The Two Memory Operations

Tokenisation Rules

All text — prompts, system messages, agent outputs — passes through the same tokeniser before any saliency or relationship work is done.

Token extraction:

Split on whitespace and punctuation boundaries
Compound token rule: scan for runs of consecutive tokens where each begins with a capital letter. Merge the run into a single token, joined with underscores, then lowercase. This canonicalises proper nouns and multi-word concepts into single SOAS entries.
- Glitch University → glitch_university
- Agent Zero → agent_zero
- New York City → new_york_city
- A lowercase or short token breaks the run: the Glitch University → the breaks the run, Glitch University → glitch_university
Lowercase all tokens
Keep tokens with 5 or more characters (strictly >4); discard shorter tokens unless they are part of a matched relationship cue pattern (see below)
Strip leading/trailing punctuation from each token

Example:
"gnommoweb is a repo of Glitch University"
→ tokens: gnommoweb, repo, glitch_university
→ relationship extracted: gnommoweb IN repo IN dim:glitch_university (is_isa=true, via "is a … of" pattern)

Relationship Cue Patterns

Certain keyword patterns in intercepted text are direct cues to the memory layer that a semantic relationship is being expressed. The middleman scans every prompt for these patterns. When matched, the relationship is extracted and queued for insertion into the IN table — bypassing the saliency threshold, since the relationship has been made explicit.

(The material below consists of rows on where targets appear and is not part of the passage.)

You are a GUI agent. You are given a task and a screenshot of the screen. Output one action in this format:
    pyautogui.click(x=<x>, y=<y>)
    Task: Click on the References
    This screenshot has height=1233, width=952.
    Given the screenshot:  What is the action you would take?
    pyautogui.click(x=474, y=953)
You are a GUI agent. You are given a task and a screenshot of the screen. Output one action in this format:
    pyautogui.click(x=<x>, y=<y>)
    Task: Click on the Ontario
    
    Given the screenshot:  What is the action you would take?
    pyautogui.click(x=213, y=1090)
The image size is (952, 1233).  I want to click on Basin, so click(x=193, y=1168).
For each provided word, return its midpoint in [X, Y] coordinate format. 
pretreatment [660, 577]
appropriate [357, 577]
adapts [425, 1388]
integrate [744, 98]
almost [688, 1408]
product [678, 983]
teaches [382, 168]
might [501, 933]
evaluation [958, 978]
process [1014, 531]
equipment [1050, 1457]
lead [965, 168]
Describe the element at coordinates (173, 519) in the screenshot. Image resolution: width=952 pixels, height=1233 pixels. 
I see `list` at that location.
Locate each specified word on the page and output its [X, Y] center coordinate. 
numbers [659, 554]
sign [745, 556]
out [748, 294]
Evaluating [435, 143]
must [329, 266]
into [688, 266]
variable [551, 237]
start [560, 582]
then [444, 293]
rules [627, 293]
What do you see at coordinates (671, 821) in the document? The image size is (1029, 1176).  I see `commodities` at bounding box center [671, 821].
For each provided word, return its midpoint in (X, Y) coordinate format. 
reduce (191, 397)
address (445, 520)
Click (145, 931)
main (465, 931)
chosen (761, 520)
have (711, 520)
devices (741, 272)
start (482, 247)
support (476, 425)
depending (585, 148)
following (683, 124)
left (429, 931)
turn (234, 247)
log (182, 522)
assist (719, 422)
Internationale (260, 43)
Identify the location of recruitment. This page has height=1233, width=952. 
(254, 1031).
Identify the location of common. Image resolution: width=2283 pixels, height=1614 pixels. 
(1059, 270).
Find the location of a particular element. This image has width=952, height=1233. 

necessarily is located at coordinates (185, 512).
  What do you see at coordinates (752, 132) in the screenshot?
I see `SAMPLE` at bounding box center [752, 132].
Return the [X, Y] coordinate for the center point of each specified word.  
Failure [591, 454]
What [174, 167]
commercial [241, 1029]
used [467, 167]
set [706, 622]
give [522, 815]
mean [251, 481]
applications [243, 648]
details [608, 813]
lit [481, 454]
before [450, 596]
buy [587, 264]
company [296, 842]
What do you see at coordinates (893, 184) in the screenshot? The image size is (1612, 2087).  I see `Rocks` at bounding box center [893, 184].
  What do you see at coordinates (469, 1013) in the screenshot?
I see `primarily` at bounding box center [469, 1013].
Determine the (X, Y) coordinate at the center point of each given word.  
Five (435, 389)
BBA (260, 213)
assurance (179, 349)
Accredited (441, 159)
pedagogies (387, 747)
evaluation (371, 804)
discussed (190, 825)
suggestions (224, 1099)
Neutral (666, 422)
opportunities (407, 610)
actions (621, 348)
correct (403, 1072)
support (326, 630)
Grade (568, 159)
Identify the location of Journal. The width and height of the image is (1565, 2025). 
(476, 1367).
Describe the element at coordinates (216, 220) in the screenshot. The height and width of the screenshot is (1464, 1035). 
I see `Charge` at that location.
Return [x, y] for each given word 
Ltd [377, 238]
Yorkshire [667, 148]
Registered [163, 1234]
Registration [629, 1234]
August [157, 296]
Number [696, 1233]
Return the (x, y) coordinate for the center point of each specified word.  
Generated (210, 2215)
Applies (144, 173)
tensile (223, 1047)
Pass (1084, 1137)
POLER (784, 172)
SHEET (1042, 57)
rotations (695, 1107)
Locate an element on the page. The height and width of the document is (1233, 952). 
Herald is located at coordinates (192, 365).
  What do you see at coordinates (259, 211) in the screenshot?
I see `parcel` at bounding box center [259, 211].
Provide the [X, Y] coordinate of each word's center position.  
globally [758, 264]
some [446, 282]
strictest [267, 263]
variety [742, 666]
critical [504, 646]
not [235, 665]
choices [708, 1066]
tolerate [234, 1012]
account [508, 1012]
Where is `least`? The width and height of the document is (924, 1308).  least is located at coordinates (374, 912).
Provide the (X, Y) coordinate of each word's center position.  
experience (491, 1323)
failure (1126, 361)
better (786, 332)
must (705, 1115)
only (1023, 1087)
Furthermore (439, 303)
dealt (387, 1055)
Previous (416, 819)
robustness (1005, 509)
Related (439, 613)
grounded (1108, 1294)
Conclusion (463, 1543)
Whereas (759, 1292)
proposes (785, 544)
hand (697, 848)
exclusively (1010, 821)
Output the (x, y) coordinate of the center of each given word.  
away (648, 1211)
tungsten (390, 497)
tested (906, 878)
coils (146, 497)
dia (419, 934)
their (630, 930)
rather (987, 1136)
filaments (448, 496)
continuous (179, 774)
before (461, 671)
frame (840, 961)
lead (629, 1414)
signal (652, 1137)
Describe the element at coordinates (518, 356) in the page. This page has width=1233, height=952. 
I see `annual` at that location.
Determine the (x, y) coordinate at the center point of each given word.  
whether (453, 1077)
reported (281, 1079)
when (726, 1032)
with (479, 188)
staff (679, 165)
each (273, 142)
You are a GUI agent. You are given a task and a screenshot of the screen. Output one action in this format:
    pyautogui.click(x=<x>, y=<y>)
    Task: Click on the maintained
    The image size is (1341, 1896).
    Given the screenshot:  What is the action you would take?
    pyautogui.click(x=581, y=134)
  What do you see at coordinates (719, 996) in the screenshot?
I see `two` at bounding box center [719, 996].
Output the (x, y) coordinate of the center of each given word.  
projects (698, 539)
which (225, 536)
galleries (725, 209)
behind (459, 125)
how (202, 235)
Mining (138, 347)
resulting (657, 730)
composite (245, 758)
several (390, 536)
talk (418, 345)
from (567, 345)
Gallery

Agents and humans interacting with Agent0 should be aware that using these patterns causes the middleman to build or update the world model.

ISA patterns (is_isa = true) — the subject is a type or instance of the object:

Pattern	Example
`{X} is a {Y}`	gnommoweb is a repo
`{X} is an {Y}`	gnommoweb is an API
`{X} ISA {Y}`	gnommoweb ISA repo
`{X} is a kind of {Y}`	State is a kind of region
`{X} is a type of {Y}`	gnommoweb is a type of service
`{X} is an instance of {Y}`	dobby is an instance of agent
`{X} kind of {Y}`	gnommoweb kind of repo
`{X} type of {Y}`	gnommoweb type of service
`{X} instance of {Y}`	dobby instance of agent

ISPART patterns (is_isa = false) — the subject is a member, part, or component of the object:

Pattern	Example
`{X} is part of {Y}`	gnommoweb is part of Glitch University
`{X} ISPART {Y}`	gnommoweb ISPART glitch_university
`{X} part of {Y}`	gnommoweb part of Agent0
`{X} belongs to {Y}`	gnommoweb belongs to Glitch University
`{X} is owned by {Y}`	gnommoweb is owned by jenstandstad
`{X} owned by {Y}`	gnommoweb owned by jenstandstad
`{X} member of {Y}`	dobby member of agent_pool
`{X} is a member of {Y}`	dobby is a member of agent_pool
`{X} runs on {Y}`	gnommoweb runs on Docker
`{X} hosted by {Y}`	gnommoweb hosted by ramanujan
`{X} deployed on {Y}`	gnommoweb deployed on Docker
`{X} contained in {Y}`	gnommoweb contained in agent0_stack

The of {Z} dimension modifier:

When an ISA pattern is followed by of {Z}, the named entity {Z} becomes the dimension for the extracted edge. This allows natural language to directly specify the context in which a classification holds:

"gnommoweb is a repo of Glitch University"
→ gnommoweb IN repo IN dim:glitch_university  (is_isa=true)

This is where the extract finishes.